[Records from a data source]

· · · · ·

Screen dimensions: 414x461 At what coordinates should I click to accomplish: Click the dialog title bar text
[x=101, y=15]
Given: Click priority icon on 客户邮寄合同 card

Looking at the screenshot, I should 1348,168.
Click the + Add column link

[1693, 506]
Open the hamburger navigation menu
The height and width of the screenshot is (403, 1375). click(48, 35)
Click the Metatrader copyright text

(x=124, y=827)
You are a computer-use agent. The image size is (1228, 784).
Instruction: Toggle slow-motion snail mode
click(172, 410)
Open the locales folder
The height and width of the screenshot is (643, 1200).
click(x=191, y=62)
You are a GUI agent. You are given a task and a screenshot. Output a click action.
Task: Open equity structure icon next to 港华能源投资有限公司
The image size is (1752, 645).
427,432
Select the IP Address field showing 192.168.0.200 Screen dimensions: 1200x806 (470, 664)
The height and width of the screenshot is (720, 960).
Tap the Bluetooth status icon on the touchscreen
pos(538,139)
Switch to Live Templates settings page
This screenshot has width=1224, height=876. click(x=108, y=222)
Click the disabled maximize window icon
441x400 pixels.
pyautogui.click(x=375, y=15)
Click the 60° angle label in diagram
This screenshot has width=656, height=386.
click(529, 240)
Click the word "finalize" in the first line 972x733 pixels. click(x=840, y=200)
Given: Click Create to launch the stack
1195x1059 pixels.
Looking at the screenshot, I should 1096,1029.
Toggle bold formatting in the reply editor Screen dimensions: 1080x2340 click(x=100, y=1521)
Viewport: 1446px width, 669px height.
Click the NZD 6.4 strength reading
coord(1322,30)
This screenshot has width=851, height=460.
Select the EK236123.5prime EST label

· · · · ·

§ Problem statement
Would you please transcribe the records above in full and exactly?

§ Output below
Screen dimensions: 414x461 At what coordinates should I click to accomplish: Click the dialog title bar text
[x=101, y=15]
Given: Click priority icon on 客户邮寄合同 card

Looking at the screenshot, I should 1348,168.
Click the + Add column link

[1693, 506]
Open the hamburger navigation menu
The height and width of the screenshot is (403, 1375). click(48, 35)
Click the Metatrader copyright text

(x=124, y=827)
You are a computer-use agent. The image size is (1228, 784).
Instruction: Toggle slow-motion snail mode
click(172, 410)
Open the locales folder
The height and width of the screenshot is (643, 1200).
click(x=191, y=62)
You are a GUI agent. You are given a task and a screenshot. Output a click action.
Task: Open equity structure icon next to 港华能源投资有限公司
The image size is (1752, 645).
427,432
Select the IP Address field showing 192.168.0.200 Screen dimensions: 1200x806 (470, 664)
The height and width of the screenshot is (720, 960).
Tap the Bluetooth status icon on the touchscreen
pos(538,139)
Switch to Live Templates settings page
This screenshot has width=1224, height=876. click(x=108, y=222)
Click the disabled maximize window icon
441x400 pixels.
pyautogui.click(x=375, y=15)
Click the 60° angle label in diagram
This screenshot has width=656, height=386.
click(529, 240)
Click the word "finalize" in the first line 972x733 pixels. click(x=840, y=200)
Given: Click Create to launch the stack
1195x1059 pixels.
Looking at the screenshot, I should 1096,1029.
Toggle bold formatting in the reply editor Screen dimensions: 1080x2340 click(x=100, y=1521)
Viewport: 1446px width, 669px height.
Click the NZD 6.4 strength reading
coord(1322,30)
This screenshot has width=851, height=460.
Select the EK236123.5prime EST label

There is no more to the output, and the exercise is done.